Ability of the activated PI3K/Akt oncoproteins to synergize with MEK1 and induce cell cycle progression and abrogate the cytokine-dependence of hematopoietic cells.

Multiple signal transduction pathways, including the Raf/MEK/ERK and PI3K/Akt kinase cascades, play critical roles in transducing growth signals from activated cell surface receptors. Using conditionally and constitutively-active forms of MEK1 and either PI3K or Akt, we demonstrate synergy between these kinases in relieving cytokine-dependence of the FDC-P1 hematopoietic cell line. Cytokine-independent cells were obtained from DeltaMEK1:ER-infected cells at a frequency of 5 x 10(-5) indicating that low frequency of cells expressing beta-estradiol-regulated DeltaMEK1:ER became factor-independent, while activated PI3K or Akt by themselves did not relieve cytokine-dependence.
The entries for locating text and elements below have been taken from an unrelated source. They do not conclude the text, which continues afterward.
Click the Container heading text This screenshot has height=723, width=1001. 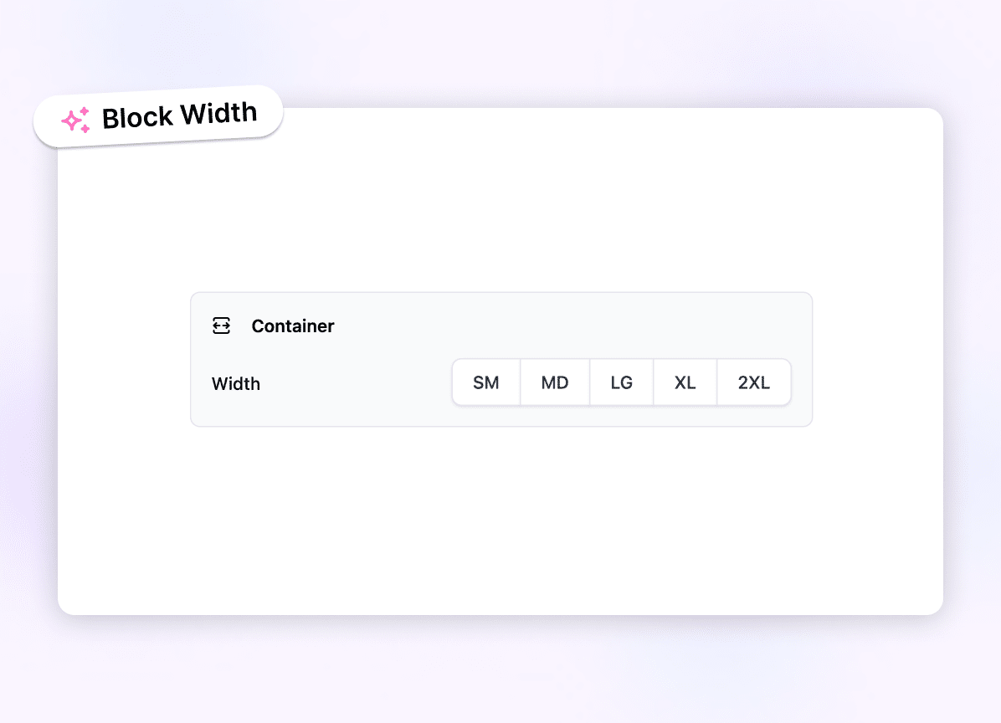[x=293, y=326]

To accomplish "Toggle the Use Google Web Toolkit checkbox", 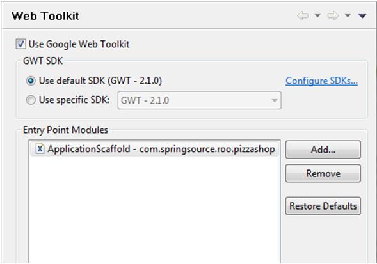I will (20, 44).
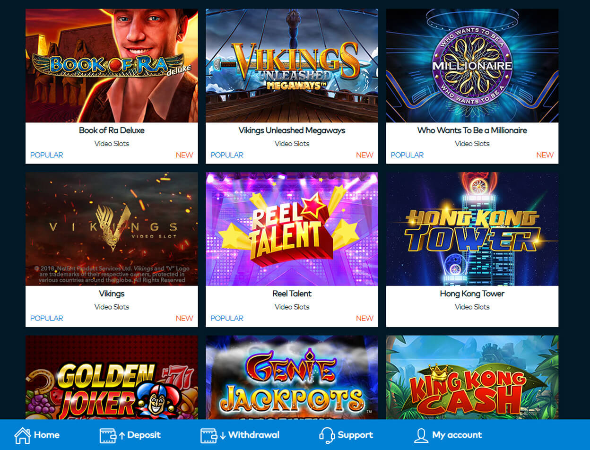Viewport: 590px width, 450px height.
Task: Click the Withdrawal wallet icon
Action: (208, 435)
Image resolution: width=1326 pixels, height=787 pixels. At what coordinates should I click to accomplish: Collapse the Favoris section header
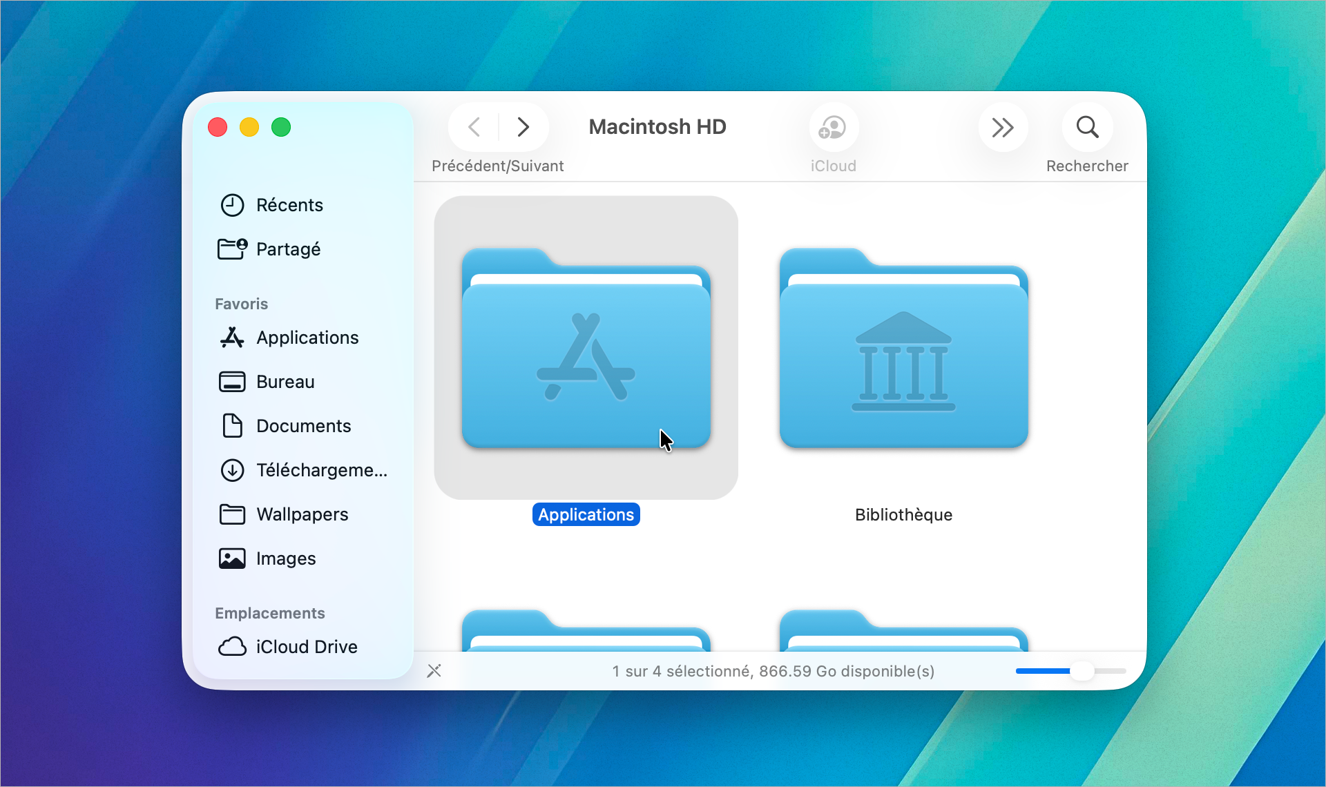pyautogui.click(x=240, y=303)
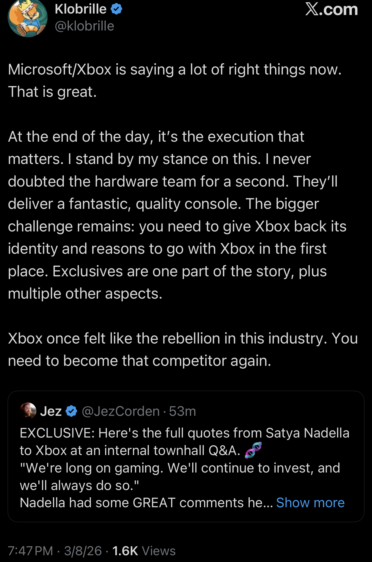Screen dimensions: 372x562
Task: Click the DNA emoji in quoted tweet
Action: [253, 450]
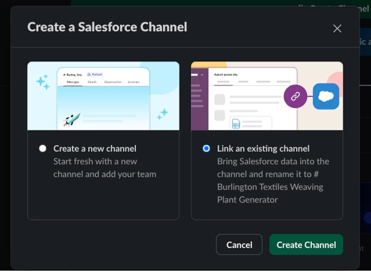
Task: Select the Create a new channel option
Action: tap(43, 148)
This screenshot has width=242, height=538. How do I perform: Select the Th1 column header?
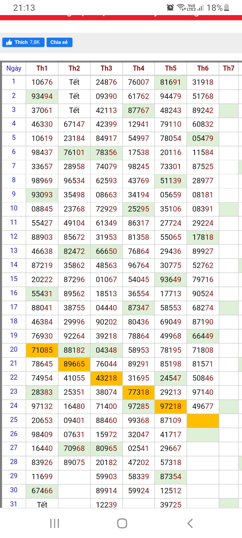tap(42, 68)
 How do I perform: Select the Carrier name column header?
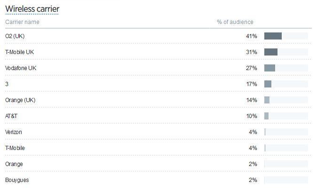click(22, 22)
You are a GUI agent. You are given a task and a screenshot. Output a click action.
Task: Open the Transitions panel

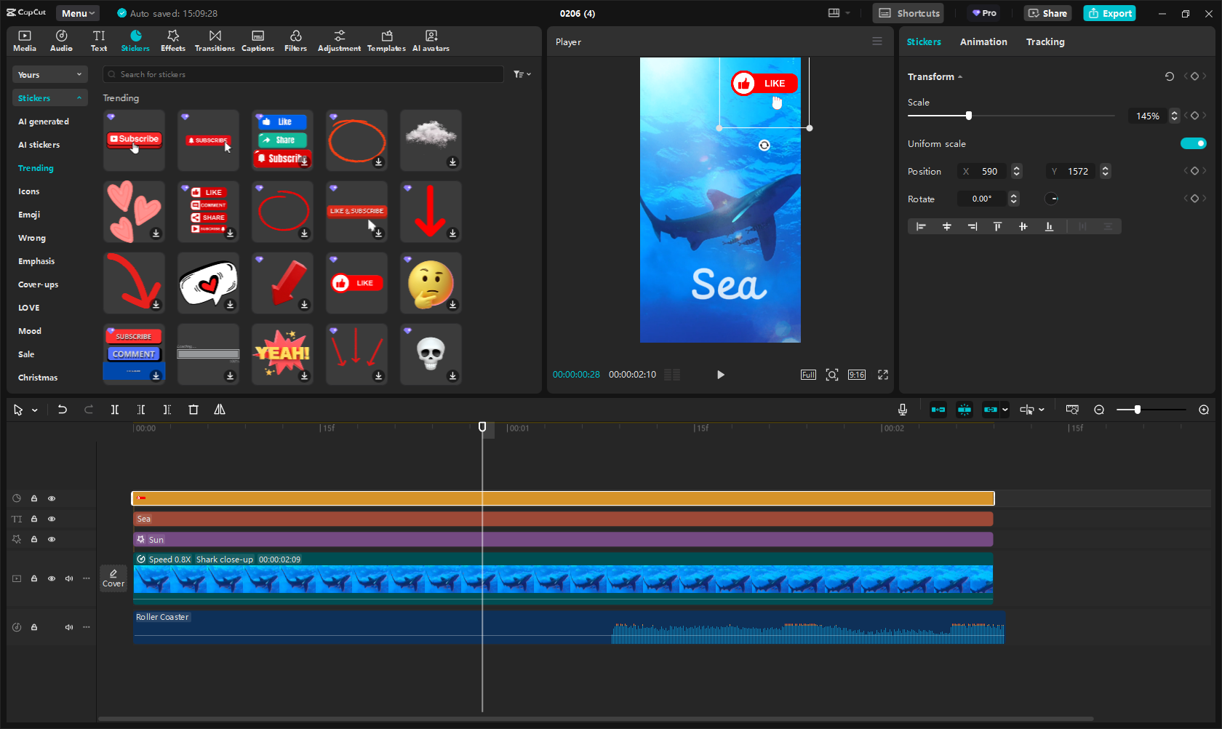click(215, 41)
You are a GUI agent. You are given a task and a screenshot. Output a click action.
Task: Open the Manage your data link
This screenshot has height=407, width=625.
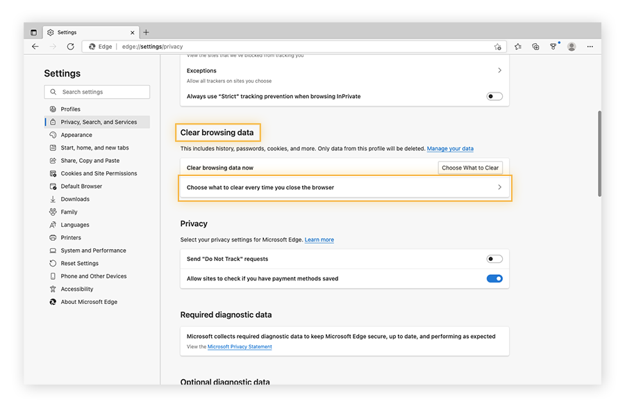450,149
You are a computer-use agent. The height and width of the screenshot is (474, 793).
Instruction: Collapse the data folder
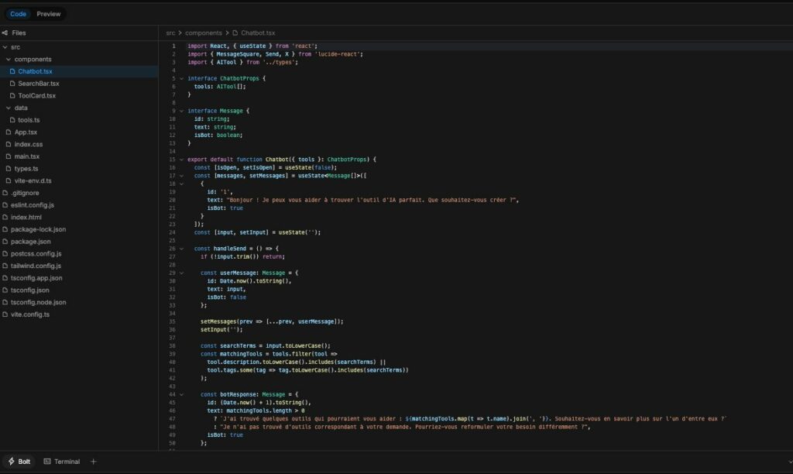coord(9,108)
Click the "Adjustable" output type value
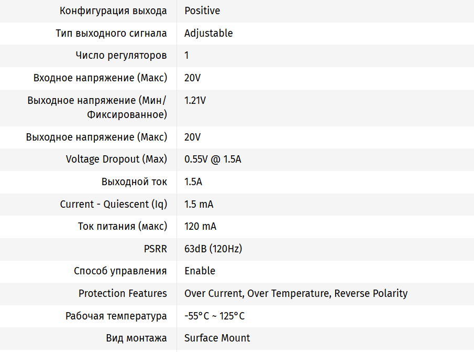The width and height of the screenshot is (474, 352). pyautogui.click(x=208, y=33)
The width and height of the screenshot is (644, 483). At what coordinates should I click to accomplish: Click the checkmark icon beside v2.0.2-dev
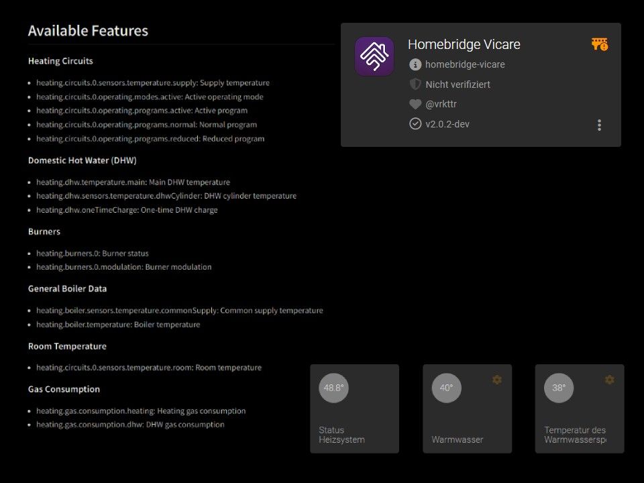(x=415, y=124)
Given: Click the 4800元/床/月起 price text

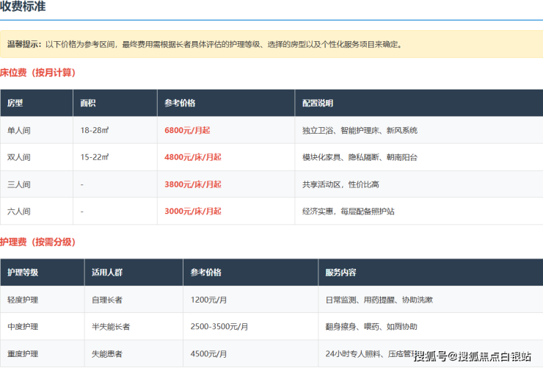Looking at the screenshot, I should click(x=192, y=157).

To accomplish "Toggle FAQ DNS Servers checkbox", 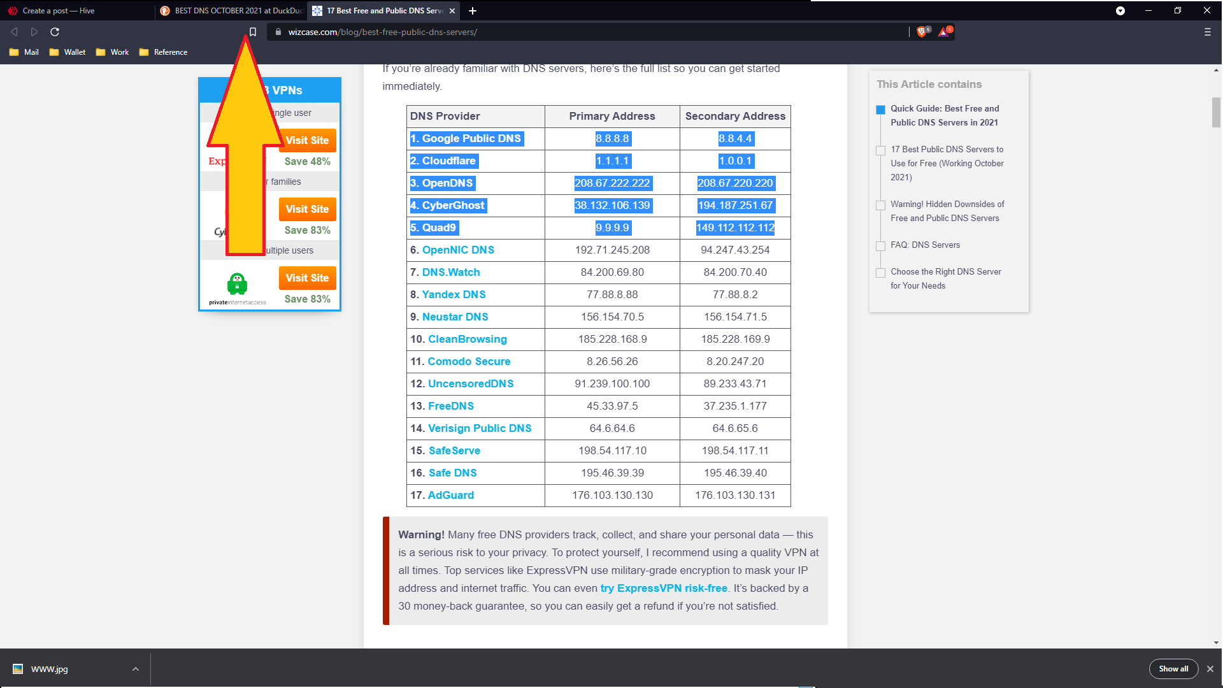I will (x=880, y=245).
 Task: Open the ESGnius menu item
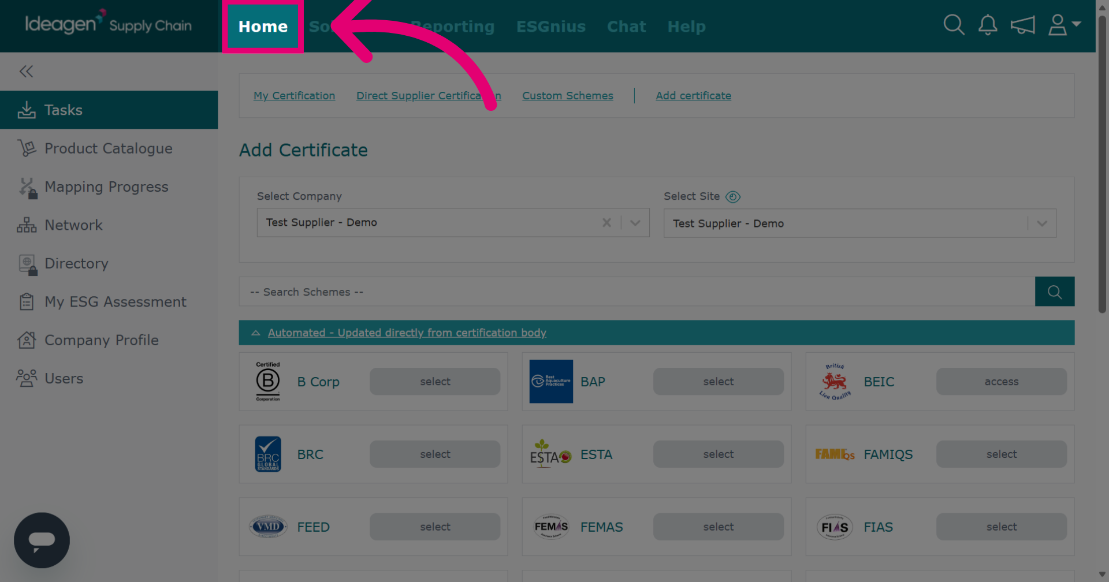pyautogui.click(x=551, y=27)
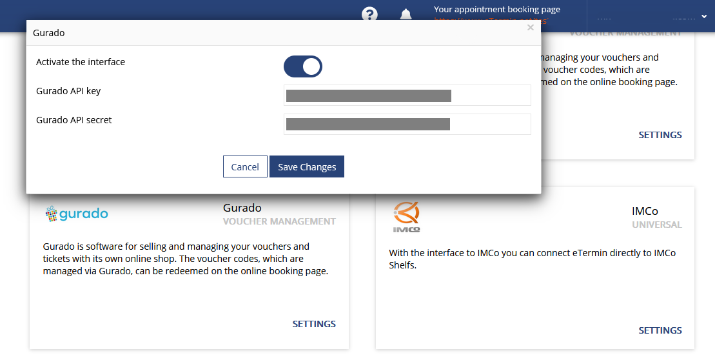Open SETTINGS on the Gurado card
715x362 pixels.
[314, 324]
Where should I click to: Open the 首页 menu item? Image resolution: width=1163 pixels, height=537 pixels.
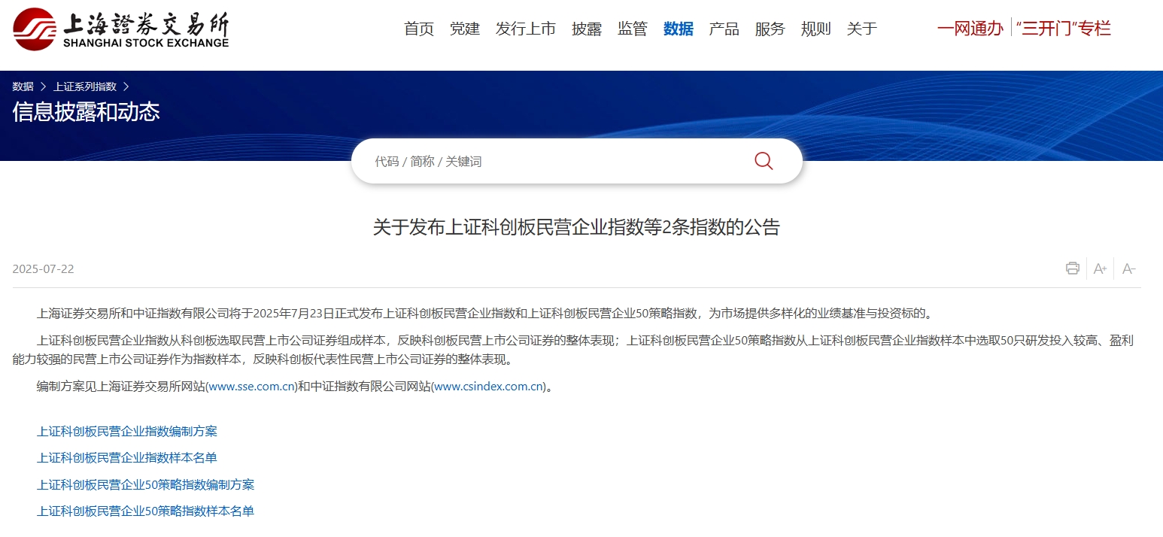coord(419,29)
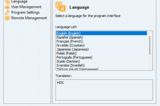
Task: Choose Svenska (Swedish) from the list
Action: [102, 65]
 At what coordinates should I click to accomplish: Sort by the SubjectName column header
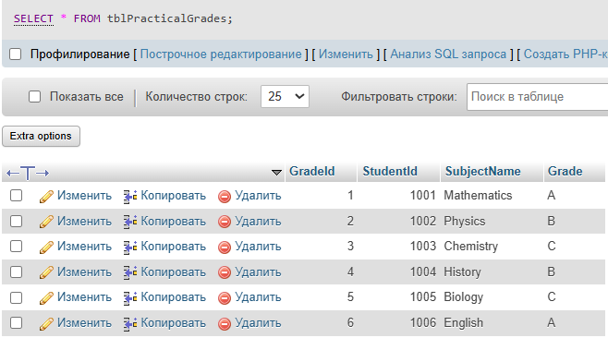click(482, 172)
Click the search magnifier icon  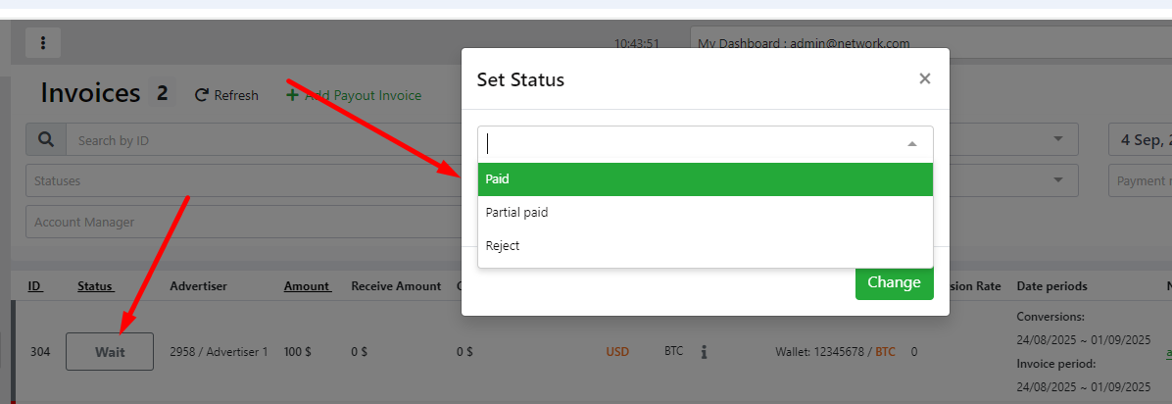(x=45, y=140)
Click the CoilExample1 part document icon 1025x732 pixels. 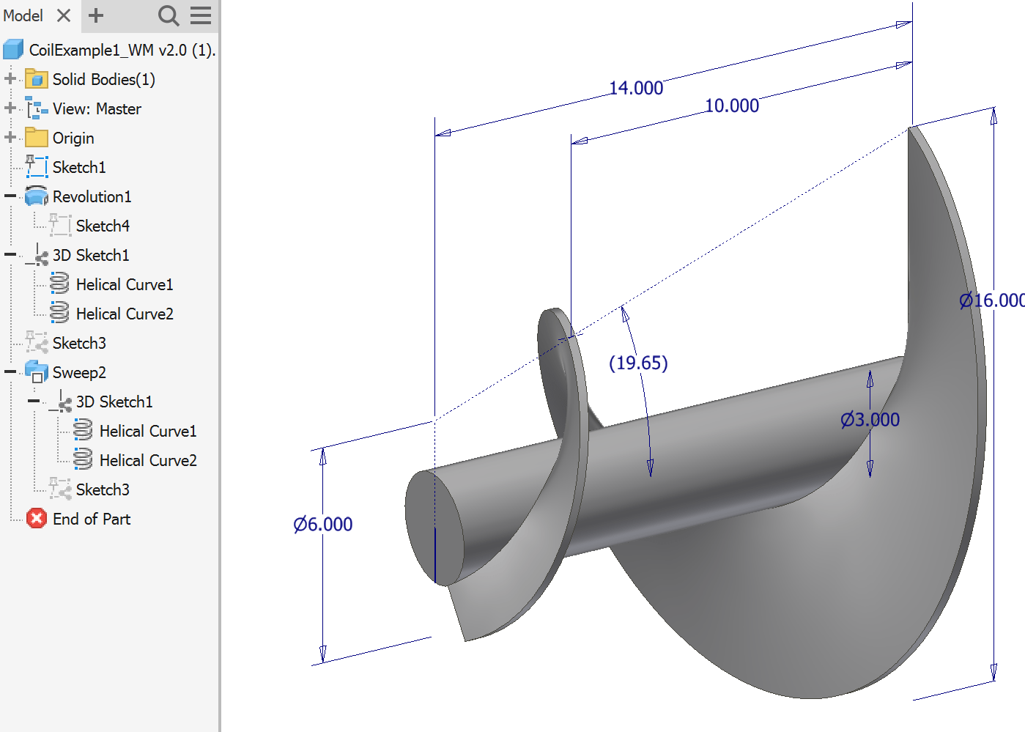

In contrast, cytokine-independent cells were recovered approximately 25 to 250-fold more frequently from DeltaMEK1:ER infected cells also infected with either activated PI3K or Akt. MEK/PI3K and MEK/Akt-responsive cells could be maintained long-term as long as either beta-estradiol or the estrogen receptor antagonist 4-hydroxy-tamoxifen (4HT) were provided. The MEK/PI3K/Akt responsive cells were sensitive to both MEK and PI3K/Akt/p70S6K inhibitors. Synergy was observed when inhibitors which targeted both pathways were added together. These results indicate that there is synergy between the Raf/MEK/ERK and PI3K/Akt pathways in terms of abrogation of cytokine-dependence of hematopoietic cells. Likewise, suppression of multiple signal transduction pathways is a more effective means to inhibit cell cycle progression and induce apoptosis in leukemic cells.